If this will read a csv that has columns with mixed integers and nulls without converting all of the numbers to float by default, it will replace pandas in my life. 99% of my problems with pandas arise from ints being coerced into floats when a bull shows up.
The problem is not that it can't be done, it's that I'll read one dataset and write the script that behaves as expected (using `head` here and there to check things as out the script progresses), then come back to it later after I get a new dataset, that now has nulls mixed with numbers. It starts behaving differently or is broken in a subtle way, and it's not always obvious why. After lots of experience, I have learned to check for int mangling each time a new Dataframe is read or two Dataframes are merged together. It is enough of a frustration that I am willing to look for a viable alternative, because I think it's a bit absurd that Int64 isn't the default for columns that are clearly meant to integers mixed with nulls, or that I can't set a flag to tell it to stop int mangling.

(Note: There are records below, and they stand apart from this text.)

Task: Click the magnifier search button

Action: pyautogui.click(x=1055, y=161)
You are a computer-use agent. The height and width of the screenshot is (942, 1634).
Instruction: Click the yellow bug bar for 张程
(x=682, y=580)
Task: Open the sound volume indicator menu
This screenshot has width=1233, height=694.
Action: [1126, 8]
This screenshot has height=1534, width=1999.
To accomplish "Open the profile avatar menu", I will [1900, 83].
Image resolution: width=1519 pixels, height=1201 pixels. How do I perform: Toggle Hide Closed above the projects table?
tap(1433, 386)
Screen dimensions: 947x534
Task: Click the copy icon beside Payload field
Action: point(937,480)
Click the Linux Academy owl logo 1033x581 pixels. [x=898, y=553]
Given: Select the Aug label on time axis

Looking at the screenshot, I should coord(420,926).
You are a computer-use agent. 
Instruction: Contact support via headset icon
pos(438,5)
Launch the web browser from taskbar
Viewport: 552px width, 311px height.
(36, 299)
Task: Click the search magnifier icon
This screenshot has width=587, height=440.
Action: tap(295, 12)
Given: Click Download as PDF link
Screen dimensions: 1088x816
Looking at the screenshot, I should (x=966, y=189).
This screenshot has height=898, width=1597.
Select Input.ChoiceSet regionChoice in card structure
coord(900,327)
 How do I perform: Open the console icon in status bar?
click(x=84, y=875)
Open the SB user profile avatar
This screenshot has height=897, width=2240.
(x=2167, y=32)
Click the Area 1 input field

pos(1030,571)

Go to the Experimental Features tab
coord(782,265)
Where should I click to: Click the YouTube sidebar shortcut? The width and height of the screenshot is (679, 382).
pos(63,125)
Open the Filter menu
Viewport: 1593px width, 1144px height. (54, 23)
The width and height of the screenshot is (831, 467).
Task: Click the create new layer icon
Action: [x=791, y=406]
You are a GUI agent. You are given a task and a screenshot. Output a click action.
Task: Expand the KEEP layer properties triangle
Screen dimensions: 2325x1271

It's not absurd that Int64 isn't the default, because:
1. nullable Int64 was only implemented recently, still experimental, and changing defaults can break lots of existing code
2. implementing nullable Int64 was a very non-trivial exercise, because pandas was mostly built on top of numpy which didn't (and still doesn't) have nullable integer arrays
I disagree that those things make it not absurd. The current behavior is a surprise when you discover it and continues to bite you long after. It shouldn't be changed to a default now; the current behavior should never have existed.
I understood the technical reasons since I've researched them myself. It does literally nothing to change the frustration or convince me not to look for an alternative.